Fighting for the Public Good

by Jonathan Krall

I’ve been reading Democracy in Chains, by Nancy MacLean, where she reports that the very basis for civilization, the idea of “a public good,” is under attack. A public good is something, such as the subway or Social Security, that we all pay for. We do this to invest in our nation and as a duty to each other. Opponents of “public goods” have had some success, such as diverting taxpayer money from public to private schools. Because the public keeps fighting back in favor of public goods, opponents are attacking democracy itself.

Medicare is a popular program. Millions of seniors depend on Medicare daily. Yet Paul Ryan successfully pushed a bill through the House of Representatives to replace Medicare with a voucher system (it died in the Senate). Another example is transportation. Instead of investing in high-capacity subways, the current administration is encouraging cities to partner with private companies to build toll roads.

MacLean describes a school of thought, promoted by the late James Buchanan, that public schools, for example, come about because parents, and politicians, use emotional appeals to exploit the rest of us. That is, they are sneakily getting us to pay for the education of other people’s children. Buchanan and his allies wished to abolish public schools (and roads, parks, emergency rooms, etc.), so costs fall only on those who directly benefit. However, Buchanan’s disciples have found that, in a democracy, these draconian ideas fail. Rather than give up, MacLean reports, disciples of extreme privatization are attacking democracy itself.

Just recently, we hear that the Census will include a question about citizenship, frightening immigrants, even immigrants with citizenship, into failing to be counted. This will reduce Congressional representation for cities, where immigrants tend to be concentrated. This is also an attack on democracy.

In Texas, a voter ID law accepts a hunting license but not a student ID. This disempowers students. Similarly, when polling places in poor or minority neighborhoods are under-funded, lines are long, and the white and the wealthy are empowered at the expense of the rest of us.

According to MacLean, the modern conservative idea of freedom is freedom to do absolutely anything. Pollute the environment. Exploit the desperate poor. Privatize everything. Suck the losers dry. Their idea, that the powerful should have absolute freedom, is based on a game-theory fantasy (“the Nash equilibrium”). The idea is that everything will work out OK if everyone blindly pursues their self interest. These debunked and dangerous ideas are explored in a BBC documentary, The Trap.

Because modern conservative ideas cannot prevail in an open democracy, proponents discuss these ideas only in the broadest terms. Or, in private, in the Koch-funded think tanks. MacLean documents this as well. In the worst cases, their intentions are only revealed when they have the votes to pass legislation.

To many on the left, the modern GOP seems like party devoid of ideas. Their constant demonization of opponents seems intellectually weak. In the context of MacLean’s research, however, the GOP is implementing their ideas without disclosing their game plan. Dismantling the EPA? Part of the plan. De-funding public education? Damaged roads and collapsing bridges? Central to the plan. If the only safe school is a private school and the only safe road is a toll road, then the public has lost. The privateers have won.

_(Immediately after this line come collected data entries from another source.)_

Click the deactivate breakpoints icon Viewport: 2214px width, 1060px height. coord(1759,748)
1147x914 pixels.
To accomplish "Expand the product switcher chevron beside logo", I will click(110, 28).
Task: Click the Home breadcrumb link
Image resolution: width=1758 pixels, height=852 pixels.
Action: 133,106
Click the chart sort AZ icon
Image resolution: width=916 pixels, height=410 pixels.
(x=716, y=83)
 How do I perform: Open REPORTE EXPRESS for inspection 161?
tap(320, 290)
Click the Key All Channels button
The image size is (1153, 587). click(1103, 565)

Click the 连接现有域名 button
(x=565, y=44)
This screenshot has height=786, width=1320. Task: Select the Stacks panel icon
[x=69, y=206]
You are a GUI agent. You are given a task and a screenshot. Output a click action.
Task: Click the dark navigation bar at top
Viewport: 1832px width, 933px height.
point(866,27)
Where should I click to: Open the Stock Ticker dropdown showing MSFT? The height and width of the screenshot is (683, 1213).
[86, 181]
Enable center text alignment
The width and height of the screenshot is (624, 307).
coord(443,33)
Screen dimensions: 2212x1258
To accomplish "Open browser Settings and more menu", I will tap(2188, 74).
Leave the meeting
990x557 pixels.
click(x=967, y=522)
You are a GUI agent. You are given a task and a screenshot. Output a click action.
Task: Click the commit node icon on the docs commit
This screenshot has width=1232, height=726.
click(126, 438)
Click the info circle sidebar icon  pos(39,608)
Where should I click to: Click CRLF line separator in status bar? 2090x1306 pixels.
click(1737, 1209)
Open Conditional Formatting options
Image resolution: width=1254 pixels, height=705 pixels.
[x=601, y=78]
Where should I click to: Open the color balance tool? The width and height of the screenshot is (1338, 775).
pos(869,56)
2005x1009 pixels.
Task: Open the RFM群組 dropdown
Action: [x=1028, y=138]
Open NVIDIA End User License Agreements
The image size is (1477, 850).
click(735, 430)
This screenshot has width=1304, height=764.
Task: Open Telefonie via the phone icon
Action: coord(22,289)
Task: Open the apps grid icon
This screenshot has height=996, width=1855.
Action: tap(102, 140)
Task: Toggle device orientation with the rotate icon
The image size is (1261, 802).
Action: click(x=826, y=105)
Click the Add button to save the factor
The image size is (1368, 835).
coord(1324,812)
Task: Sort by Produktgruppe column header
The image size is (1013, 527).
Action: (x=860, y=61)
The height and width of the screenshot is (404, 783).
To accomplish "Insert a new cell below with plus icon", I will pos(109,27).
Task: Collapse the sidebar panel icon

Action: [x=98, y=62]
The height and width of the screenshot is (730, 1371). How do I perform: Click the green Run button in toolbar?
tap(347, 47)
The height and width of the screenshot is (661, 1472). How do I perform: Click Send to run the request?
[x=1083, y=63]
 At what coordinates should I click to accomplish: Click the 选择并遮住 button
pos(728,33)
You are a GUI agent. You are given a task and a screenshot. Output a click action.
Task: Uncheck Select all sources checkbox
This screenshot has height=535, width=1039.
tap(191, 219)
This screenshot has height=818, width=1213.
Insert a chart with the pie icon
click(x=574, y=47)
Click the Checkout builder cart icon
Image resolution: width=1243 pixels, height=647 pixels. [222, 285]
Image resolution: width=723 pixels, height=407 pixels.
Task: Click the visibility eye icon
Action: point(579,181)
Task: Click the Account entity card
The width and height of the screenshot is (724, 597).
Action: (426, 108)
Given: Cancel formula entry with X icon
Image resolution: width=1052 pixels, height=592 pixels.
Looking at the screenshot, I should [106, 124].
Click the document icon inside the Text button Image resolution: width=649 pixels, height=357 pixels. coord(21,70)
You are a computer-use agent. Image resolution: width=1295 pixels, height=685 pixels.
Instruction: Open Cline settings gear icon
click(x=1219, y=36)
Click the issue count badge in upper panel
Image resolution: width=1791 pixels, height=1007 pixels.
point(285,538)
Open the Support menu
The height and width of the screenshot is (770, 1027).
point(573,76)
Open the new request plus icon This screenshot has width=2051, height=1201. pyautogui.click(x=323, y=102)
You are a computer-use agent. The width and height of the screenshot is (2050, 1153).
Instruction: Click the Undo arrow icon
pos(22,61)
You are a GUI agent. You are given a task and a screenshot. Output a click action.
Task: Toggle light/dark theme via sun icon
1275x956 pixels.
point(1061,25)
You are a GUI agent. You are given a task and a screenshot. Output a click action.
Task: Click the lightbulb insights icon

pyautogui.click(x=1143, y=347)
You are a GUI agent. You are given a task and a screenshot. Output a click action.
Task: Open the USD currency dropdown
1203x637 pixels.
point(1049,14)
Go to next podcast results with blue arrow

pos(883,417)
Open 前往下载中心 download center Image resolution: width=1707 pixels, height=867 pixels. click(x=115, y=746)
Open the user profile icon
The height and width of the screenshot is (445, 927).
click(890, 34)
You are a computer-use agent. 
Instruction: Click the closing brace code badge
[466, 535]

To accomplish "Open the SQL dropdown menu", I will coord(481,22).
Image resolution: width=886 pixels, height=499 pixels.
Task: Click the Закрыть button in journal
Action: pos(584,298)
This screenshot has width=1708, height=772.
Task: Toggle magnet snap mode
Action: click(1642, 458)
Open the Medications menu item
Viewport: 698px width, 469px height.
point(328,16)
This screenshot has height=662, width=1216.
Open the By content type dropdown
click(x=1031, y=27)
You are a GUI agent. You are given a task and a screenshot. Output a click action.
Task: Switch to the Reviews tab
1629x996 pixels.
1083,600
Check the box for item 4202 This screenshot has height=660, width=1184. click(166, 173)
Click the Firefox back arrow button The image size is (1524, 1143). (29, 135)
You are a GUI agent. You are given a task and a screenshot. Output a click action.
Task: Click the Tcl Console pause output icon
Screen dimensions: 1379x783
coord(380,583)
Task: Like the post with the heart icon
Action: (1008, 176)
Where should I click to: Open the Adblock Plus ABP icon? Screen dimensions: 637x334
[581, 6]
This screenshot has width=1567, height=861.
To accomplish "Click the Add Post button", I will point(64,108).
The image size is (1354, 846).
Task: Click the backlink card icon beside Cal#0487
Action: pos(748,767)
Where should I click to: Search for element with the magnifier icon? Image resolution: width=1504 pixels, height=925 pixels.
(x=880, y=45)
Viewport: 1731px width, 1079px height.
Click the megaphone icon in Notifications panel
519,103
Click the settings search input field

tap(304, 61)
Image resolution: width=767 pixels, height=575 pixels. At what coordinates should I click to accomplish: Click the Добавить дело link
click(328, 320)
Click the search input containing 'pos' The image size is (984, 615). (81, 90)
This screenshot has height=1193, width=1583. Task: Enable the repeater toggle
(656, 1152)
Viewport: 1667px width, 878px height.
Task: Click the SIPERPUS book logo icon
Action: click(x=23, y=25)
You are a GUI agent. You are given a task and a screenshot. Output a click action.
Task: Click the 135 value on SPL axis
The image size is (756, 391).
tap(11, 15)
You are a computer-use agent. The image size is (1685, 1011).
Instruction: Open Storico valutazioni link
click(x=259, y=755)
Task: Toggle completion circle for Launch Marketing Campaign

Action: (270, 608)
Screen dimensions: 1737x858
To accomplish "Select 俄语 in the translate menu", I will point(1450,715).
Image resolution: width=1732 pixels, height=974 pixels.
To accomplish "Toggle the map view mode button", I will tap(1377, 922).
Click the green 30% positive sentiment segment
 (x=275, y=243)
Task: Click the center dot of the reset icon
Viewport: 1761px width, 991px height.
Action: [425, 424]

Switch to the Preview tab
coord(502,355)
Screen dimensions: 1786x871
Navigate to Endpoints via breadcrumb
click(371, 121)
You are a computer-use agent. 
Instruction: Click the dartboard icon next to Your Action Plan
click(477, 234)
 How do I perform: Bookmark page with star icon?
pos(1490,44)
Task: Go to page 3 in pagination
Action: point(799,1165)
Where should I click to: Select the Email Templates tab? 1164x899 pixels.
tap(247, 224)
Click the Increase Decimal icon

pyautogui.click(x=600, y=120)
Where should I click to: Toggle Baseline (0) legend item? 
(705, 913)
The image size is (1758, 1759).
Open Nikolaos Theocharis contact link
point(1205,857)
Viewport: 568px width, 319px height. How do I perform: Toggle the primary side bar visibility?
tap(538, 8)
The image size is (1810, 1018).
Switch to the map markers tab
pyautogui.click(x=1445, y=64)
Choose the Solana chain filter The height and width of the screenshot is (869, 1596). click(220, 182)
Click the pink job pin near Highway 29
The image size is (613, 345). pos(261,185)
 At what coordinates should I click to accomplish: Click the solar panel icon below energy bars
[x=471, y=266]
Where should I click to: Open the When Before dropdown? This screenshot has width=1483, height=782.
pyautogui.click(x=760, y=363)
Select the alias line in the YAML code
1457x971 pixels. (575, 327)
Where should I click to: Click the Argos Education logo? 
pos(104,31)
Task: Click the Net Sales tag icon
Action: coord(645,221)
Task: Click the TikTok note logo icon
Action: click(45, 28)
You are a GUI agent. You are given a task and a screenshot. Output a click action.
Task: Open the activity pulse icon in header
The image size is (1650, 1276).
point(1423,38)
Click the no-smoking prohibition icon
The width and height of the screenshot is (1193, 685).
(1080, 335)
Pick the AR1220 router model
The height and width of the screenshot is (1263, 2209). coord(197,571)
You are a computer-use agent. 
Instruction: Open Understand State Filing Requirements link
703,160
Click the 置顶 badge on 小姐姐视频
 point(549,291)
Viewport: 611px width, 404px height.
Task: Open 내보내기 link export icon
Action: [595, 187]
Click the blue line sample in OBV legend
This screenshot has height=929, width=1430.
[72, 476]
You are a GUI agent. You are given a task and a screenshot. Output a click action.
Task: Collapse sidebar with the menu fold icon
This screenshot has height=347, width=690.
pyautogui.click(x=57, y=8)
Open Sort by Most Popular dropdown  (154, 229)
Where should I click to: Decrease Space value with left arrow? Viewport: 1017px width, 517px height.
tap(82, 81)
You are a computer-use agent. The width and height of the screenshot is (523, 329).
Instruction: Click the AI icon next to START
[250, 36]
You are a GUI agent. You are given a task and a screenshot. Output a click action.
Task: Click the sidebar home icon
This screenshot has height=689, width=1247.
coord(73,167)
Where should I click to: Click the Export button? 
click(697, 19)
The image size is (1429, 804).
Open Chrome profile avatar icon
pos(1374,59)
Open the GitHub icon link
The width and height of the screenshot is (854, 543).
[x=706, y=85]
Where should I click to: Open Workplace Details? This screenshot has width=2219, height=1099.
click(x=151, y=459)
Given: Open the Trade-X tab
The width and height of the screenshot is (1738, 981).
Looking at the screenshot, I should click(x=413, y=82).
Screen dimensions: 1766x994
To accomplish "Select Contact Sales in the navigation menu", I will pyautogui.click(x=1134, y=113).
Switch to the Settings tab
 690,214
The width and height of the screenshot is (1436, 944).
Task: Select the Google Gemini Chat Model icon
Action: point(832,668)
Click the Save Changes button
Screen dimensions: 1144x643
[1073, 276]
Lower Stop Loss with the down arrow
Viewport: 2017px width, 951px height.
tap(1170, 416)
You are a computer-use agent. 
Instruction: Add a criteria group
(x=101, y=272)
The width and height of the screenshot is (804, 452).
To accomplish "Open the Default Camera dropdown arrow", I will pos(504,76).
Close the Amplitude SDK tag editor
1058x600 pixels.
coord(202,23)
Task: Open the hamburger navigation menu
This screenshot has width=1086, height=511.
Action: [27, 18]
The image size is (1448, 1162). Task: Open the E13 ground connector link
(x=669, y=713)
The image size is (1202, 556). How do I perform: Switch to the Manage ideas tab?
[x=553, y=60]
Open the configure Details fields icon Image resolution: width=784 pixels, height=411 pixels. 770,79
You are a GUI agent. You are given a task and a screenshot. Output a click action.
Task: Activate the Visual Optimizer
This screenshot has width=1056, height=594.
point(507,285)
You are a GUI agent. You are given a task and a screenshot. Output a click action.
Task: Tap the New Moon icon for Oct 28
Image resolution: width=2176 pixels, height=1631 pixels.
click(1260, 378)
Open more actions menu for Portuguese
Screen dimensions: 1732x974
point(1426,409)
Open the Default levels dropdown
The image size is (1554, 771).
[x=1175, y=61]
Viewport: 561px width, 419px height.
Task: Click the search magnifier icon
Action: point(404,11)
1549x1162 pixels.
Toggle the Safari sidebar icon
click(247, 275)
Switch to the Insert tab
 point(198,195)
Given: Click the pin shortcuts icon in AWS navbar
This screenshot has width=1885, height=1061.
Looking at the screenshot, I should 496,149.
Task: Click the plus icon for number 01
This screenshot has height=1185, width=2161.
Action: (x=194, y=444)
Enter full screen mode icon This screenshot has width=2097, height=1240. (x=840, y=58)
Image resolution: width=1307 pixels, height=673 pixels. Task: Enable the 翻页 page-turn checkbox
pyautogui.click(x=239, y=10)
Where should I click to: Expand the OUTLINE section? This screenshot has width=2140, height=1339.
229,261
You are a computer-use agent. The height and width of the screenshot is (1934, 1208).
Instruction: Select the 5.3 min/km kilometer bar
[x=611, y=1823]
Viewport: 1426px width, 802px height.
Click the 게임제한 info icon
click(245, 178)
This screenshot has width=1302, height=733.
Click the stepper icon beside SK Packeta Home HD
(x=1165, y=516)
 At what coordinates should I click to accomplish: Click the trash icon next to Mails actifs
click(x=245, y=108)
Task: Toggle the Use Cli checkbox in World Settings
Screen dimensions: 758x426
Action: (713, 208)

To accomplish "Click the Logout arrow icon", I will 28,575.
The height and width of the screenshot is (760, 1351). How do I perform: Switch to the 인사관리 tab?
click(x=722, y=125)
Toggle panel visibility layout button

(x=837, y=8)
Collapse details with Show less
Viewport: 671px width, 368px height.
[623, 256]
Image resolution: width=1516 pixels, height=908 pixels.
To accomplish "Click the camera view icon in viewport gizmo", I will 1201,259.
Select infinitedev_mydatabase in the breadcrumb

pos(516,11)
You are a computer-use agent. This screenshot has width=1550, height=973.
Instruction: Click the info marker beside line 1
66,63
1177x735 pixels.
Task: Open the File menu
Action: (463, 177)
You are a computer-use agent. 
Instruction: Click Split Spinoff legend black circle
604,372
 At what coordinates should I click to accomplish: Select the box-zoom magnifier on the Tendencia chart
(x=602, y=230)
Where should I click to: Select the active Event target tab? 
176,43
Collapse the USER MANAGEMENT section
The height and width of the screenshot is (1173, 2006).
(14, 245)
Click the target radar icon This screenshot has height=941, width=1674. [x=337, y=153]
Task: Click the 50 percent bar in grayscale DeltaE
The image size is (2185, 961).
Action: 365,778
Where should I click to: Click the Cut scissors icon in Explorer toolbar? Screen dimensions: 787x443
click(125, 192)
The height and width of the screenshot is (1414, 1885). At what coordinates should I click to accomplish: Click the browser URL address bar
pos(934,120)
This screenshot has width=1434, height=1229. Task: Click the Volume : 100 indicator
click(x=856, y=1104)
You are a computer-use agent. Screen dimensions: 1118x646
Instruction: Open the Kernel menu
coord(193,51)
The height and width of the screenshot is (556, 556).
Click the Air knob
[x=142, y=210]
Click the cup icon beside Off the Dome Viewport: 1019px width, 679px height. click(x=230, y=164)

Happily, the public can strike back. The Parkland, Florida students are modern conservatism’s worst nightmare. Not only are they rallying the USA behind safer public schools, these articulate students are nearly impossible to demonize. In this context, #RedforEd, a movement to support public funding of public schools in red states, is encouraging.

But what about the rest of us? How do we defend democracy against opponents who are hiding their intentions? We vote, especially in local and state elections. We fight to expand voting to as many US citizens as possible. We restore rights to the formerly incarcerated (and, because of the “prison industrial complex,” that’s a lot of US citizens). We support public goods, such as schools and subways. Private schools and toll roads should expand our options, not trap us into dependency on powerful corporations.